![]() |
Ilustrasi |
ABDIYA - Seorang narapidana kasus korupsi pengadaan alat kesehatan (Alkes) di Kabupaten Aceh Barat Daya, Aceh, masih berstatus Pegawai Negeri Sipil (PNS). Terpidana bernama Safrial juga masih menerima gaji selama dua tahun terakhir meski berada di dalam penjara.
Berdasarkan data di laman resmi Badan Kepegawaian Negara (BKN) Safrial masih aktif sebagai PNS dengan NIP. 197212111994021002. Padahal, kasusnya sudah berkekuatan tetap setelah ada putusan Mahkamah Agung nomor 1021 K/PID.SUS/2016 pada 19 Agustus 2016. Safrial dihukum enam tahun penjara dengan denda Rp 200 juta subsider 6 bulan kurungan.

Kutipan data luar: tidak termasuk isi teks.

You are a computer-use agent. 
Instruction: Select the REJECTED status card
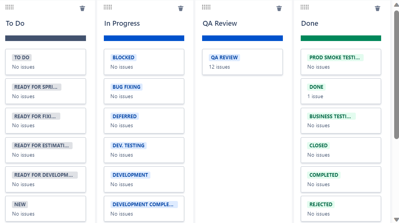click(x=341, y=208)
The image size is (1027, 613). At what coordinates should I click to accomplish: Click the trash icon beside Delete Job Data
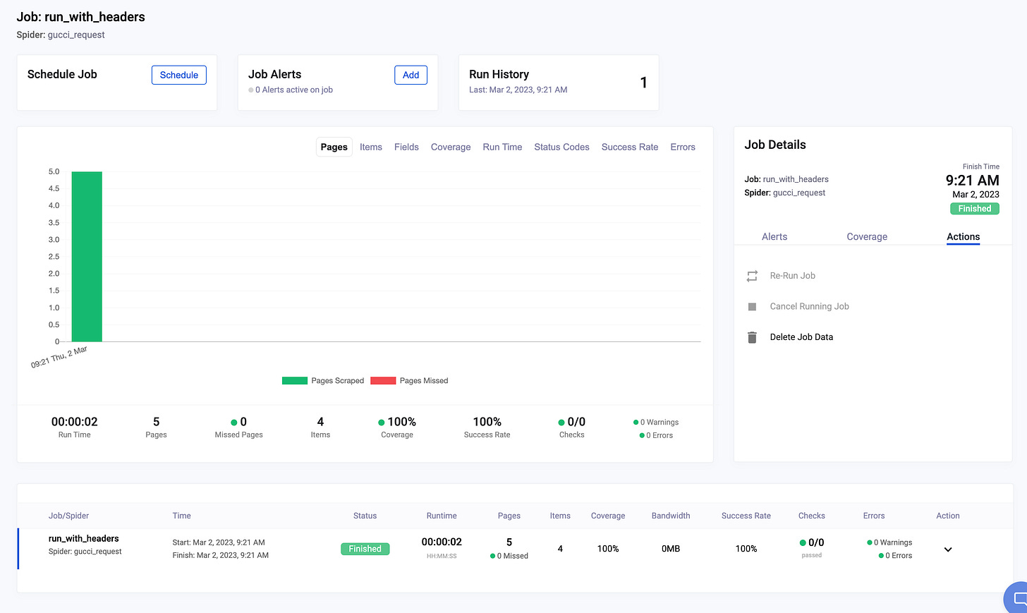point(752,336)
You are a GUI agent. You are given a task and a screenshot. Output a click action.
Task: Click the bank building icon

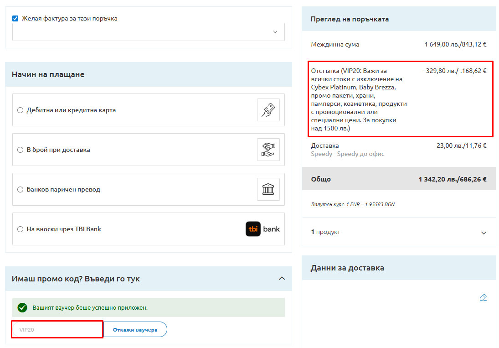click(x=268, y=189)
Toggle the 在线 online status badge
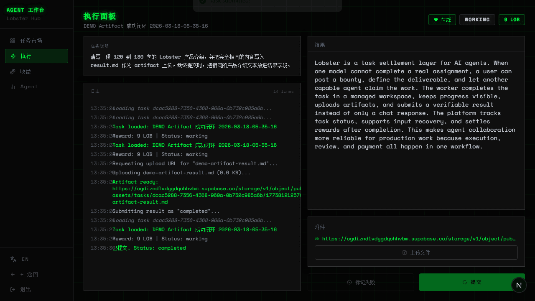 point(442,20)
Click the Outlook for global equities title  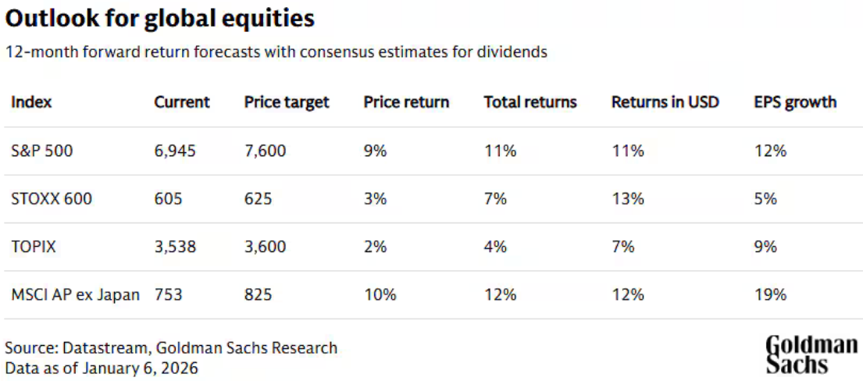160,19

Yayasan Advokasi Rakyat Aceh (YARA) Perwakilan Aceh Barat Daya, Miswar, mengatakan Safrial kini telah menjalani hukuman di lembaga pemasyarakatan sehingga tidak bisa menjalankan tugas sebagai PNS. Masih adanya gaji dari negara yang diterima terpidana kasus korupsi itu dipertanyakan Miswar.

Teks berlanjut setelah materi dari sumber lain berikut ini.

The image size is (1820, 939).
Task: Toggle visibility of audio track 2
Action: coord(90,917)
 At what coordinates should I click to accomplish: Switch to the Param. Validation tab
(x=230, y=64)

Miswar mengaku sudah mengirimkan surat kepada Pemerintah Kabupaten Aceh Barat Daya. Dengan melampirkan putusan MA, Miswar meminta agar ada perlakuan sama untuk semua PNS yang terjerat kasus korupsi.
“Ini kami lakukan agar masyarakat tidak menilai bahwa ada yang dispesialkan, tapi semua sama di mata hukum. Pemerintah kami minta untuk menghentikan yang bersangkutan,” ucap Miswar, dikonfirmasi kumparan, Selasa (23/10).
Sebelum ditetapkan sebagai tersangka, Safrial adalah pejabat di Rumah Sakit Umum Daerah Teungku Pekan (RSUDTP) Aceh Barat Daya. Ia tersangkut kasus pengadaan Alat Kesehatan (Alkes) yang bersumber dari Anggaran Pendapat Belanja Aceh (APBA) pada 2013, dengan kerugian negara mencapai Rp 956 juta.
Mengenai temuan YARA, Kepala Badan Kepegawaian dan Pembangunan Sumber Daya Manusia (BKPSDM) Aceh Barat Daya Cut Hasnah mengaku, sudah memberhentikan Safrial dari jabatannya. Hanya saja, Safrial diakui belum diberhentikan sebagai PNS.
BKPSDM Aceh Barat Daya sudah mengeluarkan surat keputusan (SK) pemberhentian para PNS yang menjadi terpidana kasus korupsi. Saat ini mereka tinggal menunggu SK itu ditandatangani Bupati Aceh Barat Daya Akmal Ibrahim.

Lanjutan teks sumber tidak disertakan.